- **EXERCISE**: Please return only the lines from the one showing "Click the green filter funnel icon" to the end of the entries, keeping both ends and dropping every picture.

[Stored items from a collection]
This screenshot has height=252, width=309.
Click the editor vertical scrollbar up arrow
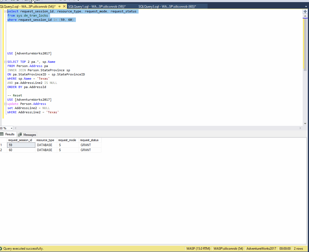(305, 16)
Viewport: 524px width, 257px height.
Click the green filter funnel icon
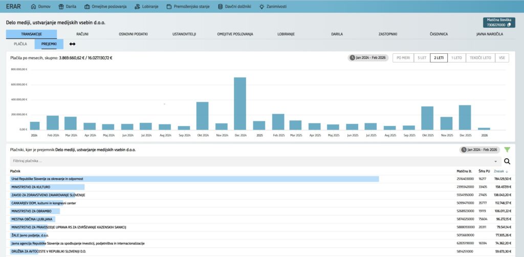[507, 149]
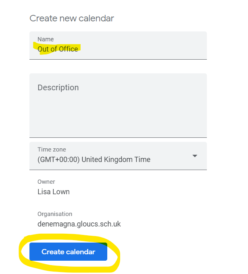248x274 pixels.
Task: Click the 'Out of Office' name text
Action: coord(58,49)
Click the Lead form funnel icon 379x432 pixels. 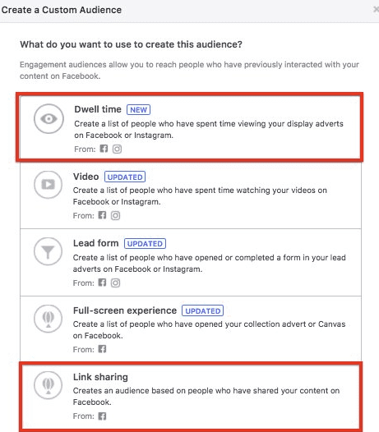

- **SOLUTION**:
Click the green filter funnel icon
[507, 149]
248x274 pixels.
Task: Click the 'Out of Office' name text
Action: coord(58,49)
Click the Lead form funnel icon 379x432 pixels. 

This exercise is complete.